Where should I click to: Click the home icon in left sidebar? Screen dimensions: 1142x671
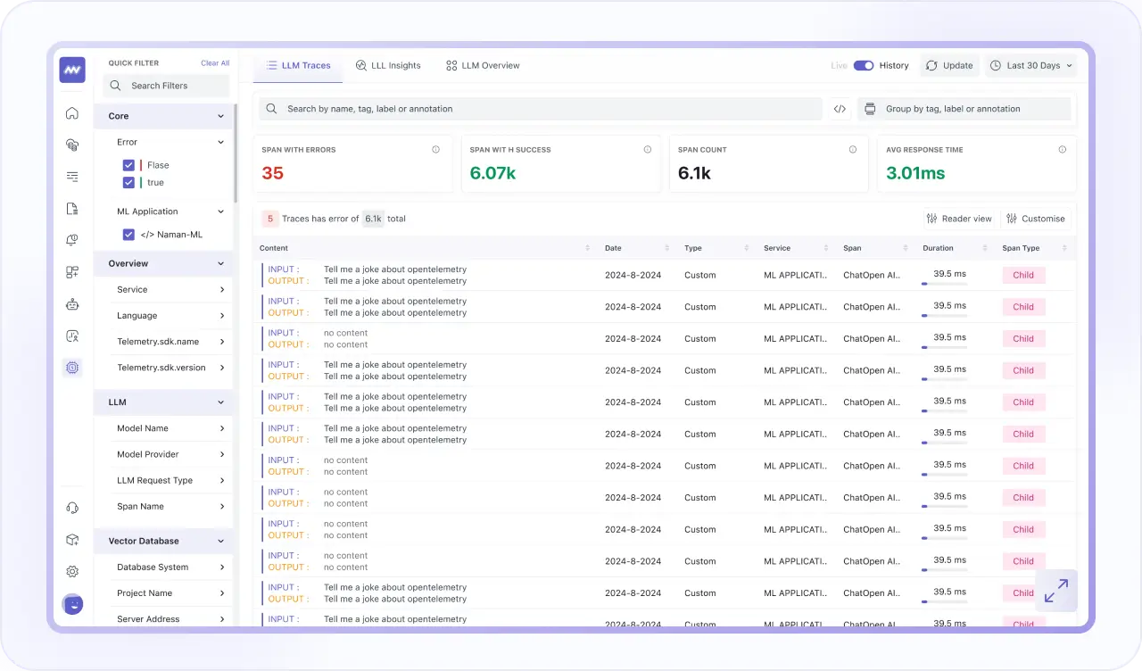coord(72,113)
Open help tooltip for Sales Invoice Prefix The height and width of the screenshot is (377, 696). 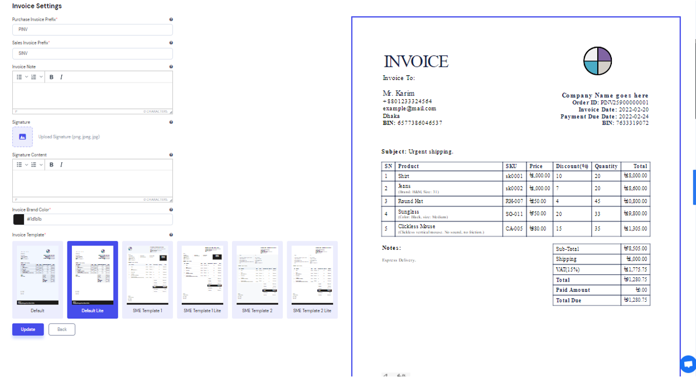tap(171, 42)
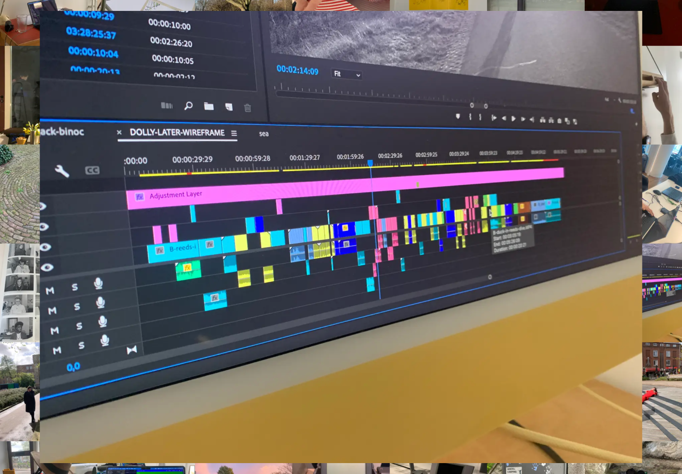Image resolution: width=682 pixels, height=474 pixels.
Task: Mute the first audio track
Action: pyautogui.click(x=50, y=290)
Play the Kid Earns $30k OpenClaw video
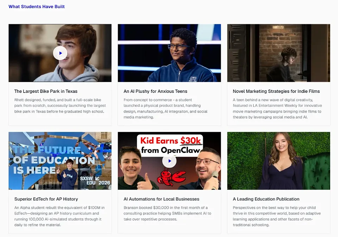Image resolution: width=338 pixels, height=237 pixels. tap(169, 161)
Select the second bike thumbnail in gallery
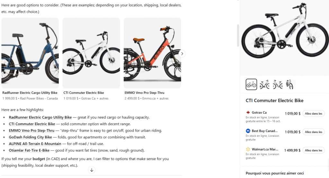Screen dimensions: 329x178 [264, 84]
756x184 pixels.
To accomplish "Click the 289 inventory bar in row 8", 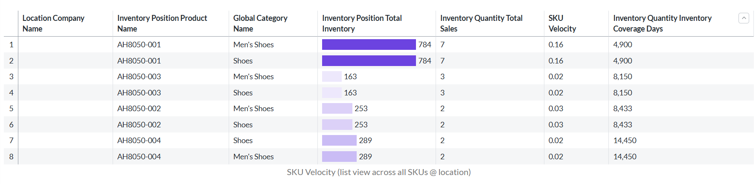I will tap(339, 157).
====================
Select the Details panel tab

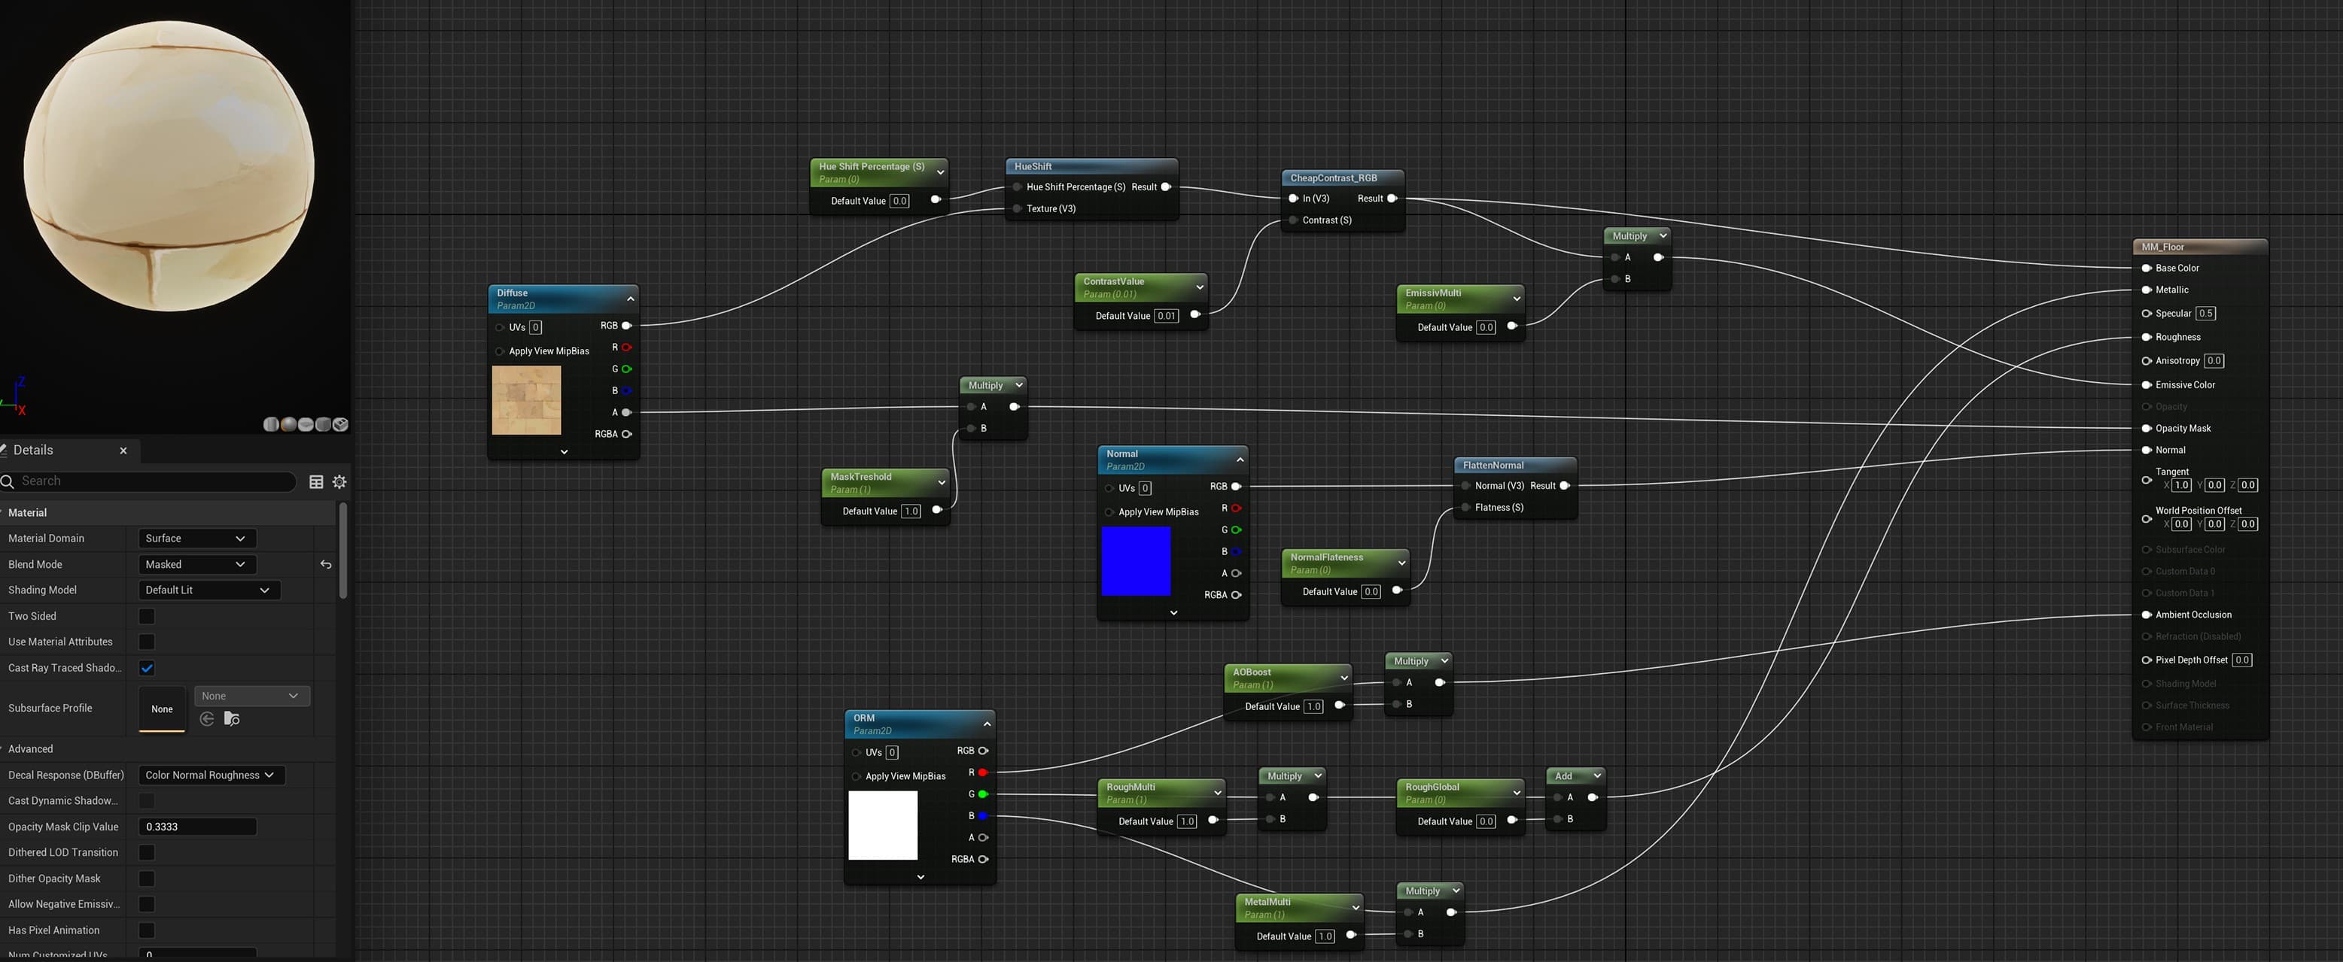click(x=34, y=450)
====================
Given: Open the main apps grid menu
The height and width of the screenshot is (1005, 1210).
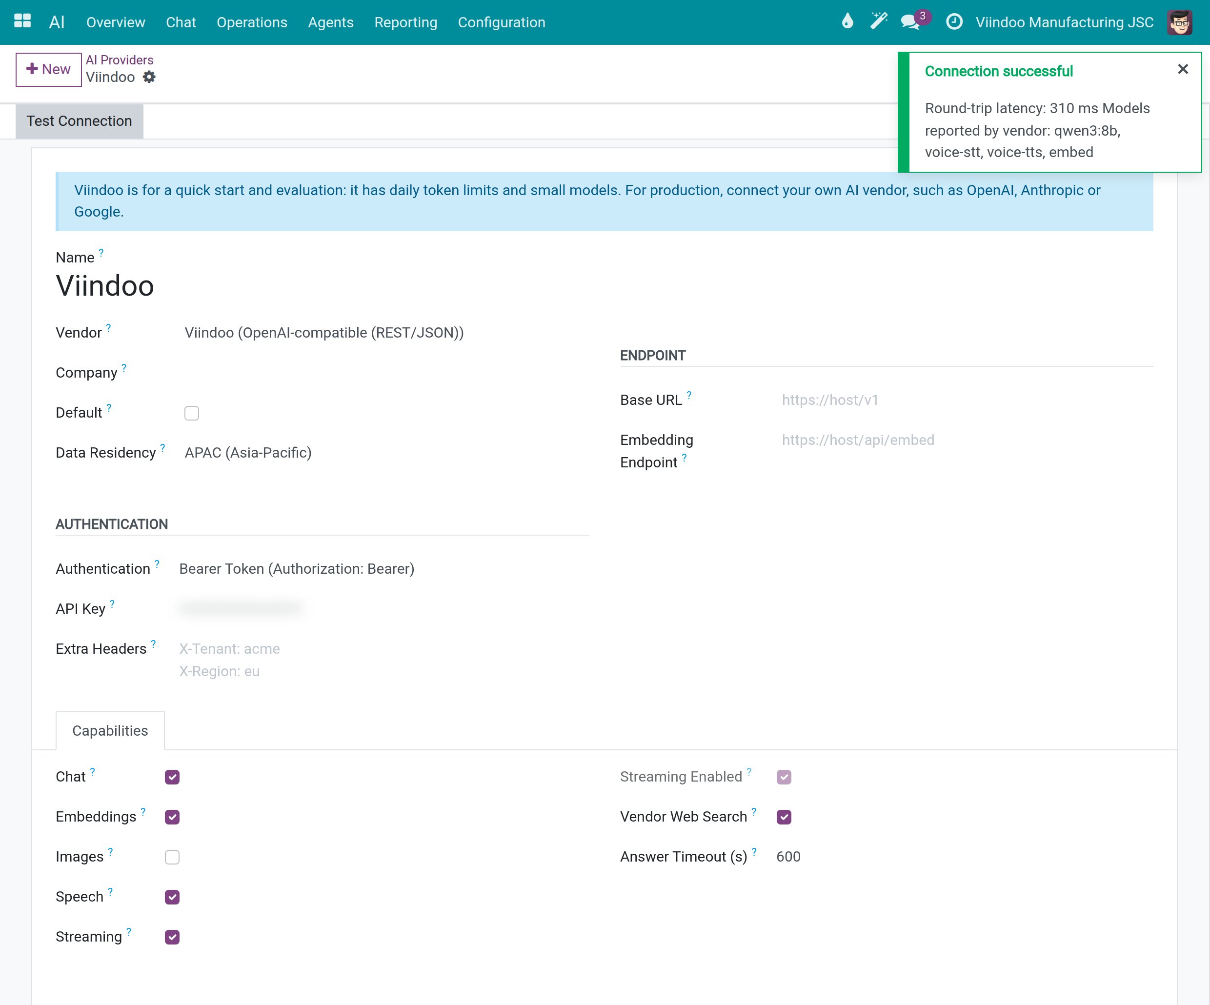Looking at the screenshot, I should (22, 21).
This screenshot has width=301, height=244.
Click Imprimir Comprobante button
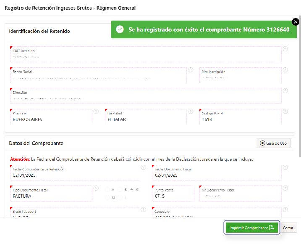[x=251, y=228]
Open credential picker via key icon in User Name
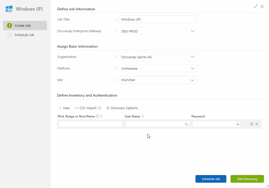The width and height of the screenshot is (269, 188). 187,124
====================
INSTRUCTIONS FOR THE TASK:
Copy out every line of the data above that contains the word "Select".

ANSWER TO THE PROBLEM:
Select the second bike thumbnail in gallery
Select the Details panel tab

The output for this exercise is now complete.